(Stored dataset items)
=== Begin Enclosure ===
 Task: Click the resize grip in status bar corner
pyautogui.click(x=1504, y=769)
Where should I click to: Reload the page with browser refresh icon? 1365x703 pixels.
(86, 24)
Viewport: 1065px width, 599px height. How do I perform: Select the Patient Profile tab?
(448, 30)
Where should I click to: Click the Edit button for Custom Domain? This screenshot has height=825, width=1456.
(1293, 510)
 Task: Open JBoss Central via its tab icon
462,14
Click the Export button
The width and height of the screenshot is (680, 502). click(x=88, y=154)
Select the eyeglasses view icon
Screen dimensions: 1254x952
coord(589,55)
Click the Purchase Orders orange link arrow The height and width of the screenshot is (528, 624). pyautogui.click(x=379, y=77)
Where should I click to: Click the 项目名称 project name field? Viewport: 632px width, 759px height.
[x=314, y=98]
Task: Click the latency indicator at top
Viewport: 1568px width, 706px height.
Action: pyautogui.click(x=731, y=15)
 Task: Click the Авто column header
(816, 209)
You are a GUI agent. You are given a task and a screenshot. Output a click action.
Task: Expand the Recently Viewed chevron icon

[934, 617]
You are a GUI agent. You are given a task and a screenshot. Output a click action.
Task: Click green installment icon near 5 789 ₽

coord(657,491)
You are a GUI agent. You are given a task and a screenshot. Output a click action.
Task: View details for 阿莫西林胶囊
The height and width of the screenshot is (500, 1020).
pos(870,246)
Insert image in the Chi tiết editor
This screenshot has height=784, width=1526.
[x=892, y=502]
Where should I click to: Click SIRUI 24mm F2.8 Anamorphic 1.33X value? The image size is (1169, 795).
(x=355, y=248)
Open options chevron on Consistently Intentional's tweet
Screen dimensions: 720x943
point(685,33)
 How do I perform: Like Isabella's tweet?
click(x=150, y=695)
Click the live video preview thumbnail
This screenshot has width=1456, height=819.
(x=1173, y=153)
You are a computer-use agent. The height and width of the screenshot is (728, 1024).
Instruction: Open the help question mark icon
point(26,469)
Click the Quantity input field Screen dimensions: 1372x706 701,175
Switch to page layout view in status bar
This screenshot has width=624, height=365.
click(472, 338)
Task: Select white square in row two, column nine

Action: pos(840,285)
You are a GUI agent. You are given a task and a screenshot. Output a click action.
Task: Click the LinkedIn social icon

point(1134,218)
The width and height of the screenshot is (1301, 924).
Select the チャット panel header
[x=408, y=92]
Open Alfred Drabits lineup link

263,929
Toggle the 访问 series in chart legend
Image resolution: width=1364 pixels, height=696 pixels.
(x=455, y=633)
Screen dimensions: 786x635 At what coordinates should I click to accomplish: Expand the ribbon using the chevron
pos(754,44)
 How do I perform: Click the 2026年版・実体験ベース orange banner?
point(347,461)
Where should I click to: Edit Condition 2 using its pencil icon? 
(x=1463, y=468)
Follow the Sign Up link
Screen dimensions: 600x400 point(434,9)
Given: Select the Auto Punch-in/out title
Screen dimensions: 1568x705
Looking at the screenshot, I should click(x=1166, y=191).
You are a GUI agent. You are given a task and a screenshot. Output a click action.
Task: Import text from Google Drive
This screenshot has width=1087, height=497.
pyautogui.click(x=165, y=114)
=== End Enclosure ===
Give back all of the data exactly, with every line intact.

 Task: Click the resize grip in status bar corner
pyautogui.click(x=1504, y=769)
Where should I click to: Reload the page with browser refresh icon? 1365x703 pixels.
(86, 24)
Viewport: 1065px width, 599px height. How do I perform: Select the Patient Profile tab?
(448, 30)
Where should I click to: Click the Edit button for Custom Domain? This screenshot has height=825, width=1456.
(1293, 510)
 Task: Open JBoss Central via its tab icon
462,14
Click the Export button
The width and height of the screenshot is (680, 502). click(x=88, y=154)
Select the eyeglasses view icon
Screen dimensions: 1254x952
coord(589,55)
Click the Purchase Orders orange link arrow The height and width of the screenshot is (528, 624). pyautogui.click(x=379, y=77)
Where should I click to: Click the 项目名称 project name field? Viewport: 632px width, 759px height.
[x=314, y=98]
Task: Click the latency indicator at top
Viewport: 1568px width, 706px height.
Action: pyautogui.click(x=731, y=15)
 Task: Click the Авто column header
(816, 209)
You are a GUI agent. You are given a task and a screenshot. Output a click action.
Task: Expand the Recently Viewed chevron icon

[934, 617]
You are a GUI agent. You are given a task and a screenshot. Output a click action.
Task: Click green installment icon near 5 789 ₽

coord(657,491)
You are a GUI agent. You are given a task and a screenshot. Output a click action.
Task: View details for 阿莫西林胶囊
The height and width of the screenshot is (500, 1020).
pos(870,246)
Insert image in the Chi tiết editor
This screenshot has height=784, width=1526.
[x=892, y=502]
Where should I click to: Click SIRUI 24mm F2.8 Anamorphic 1.33X value? The image size is (1169, 795).
(x=355, y=248)
Open options chevron on Consistently Intentional's tweet
Screen dimensions: 720x943
point(685,33)
 How do I perform: Like Isabella's tweet?
click(x=150, y=695)
Click the live video preview thumbnail
This screenshot has width=1456, height=819.
(x=1173, y=153)
You are a computer-use agent. The height and width of the screenshot is (728, 1024).
Instruction: Open the help question mark icon
point(26,469)
Click the Quantity input field Screen dimensions: 1372x706 701,175
Switch to page layout view in status bar
This screenshot has width=624, height=365.
click(472, 338)
Task: Select white square in row two, column nine

Action: pos(840,285)
You are a GUI agent. You are given a task and a screenshot. Output a click action.
Task: Click the LinkedIn social icon

point(1134,218)
The width and height of the screenshot is (1301, 924).
Select the チャット panel header
[x=408, y=92]
Open Alfred Drabits lineup link

263,929
Toggle the 访问 series in chart legend
Image resolution: width=1364 pixels, height=696 pixels.
(x=455, y=633)
Screen dimensions: 786x635 At what coordinates should I click to accomplish: Expand the ribbon using the chevron
pos(754,44)
 How do I perform: Click the 2026年版・実体験ベース orange banner?
point(347,461)
Where should I click to: Edit Condition 2 using its pencil icon? 
(x=1463, y=468)
Follow the Sign Up link
Screen dimensions: 600x400 point(434,9)
Given: Select the Auto Punch-in/out title
Screen dimensions: 1568x705
Looking at the screenshot, I should click(x=1166, y=191).
You are a GUI agent. You are given a task and a screenshot. Output a click action.
Task: Import text from Google Drive
This screenshot has width=1087, height=497.
pyautogui.click(x=165, y=114)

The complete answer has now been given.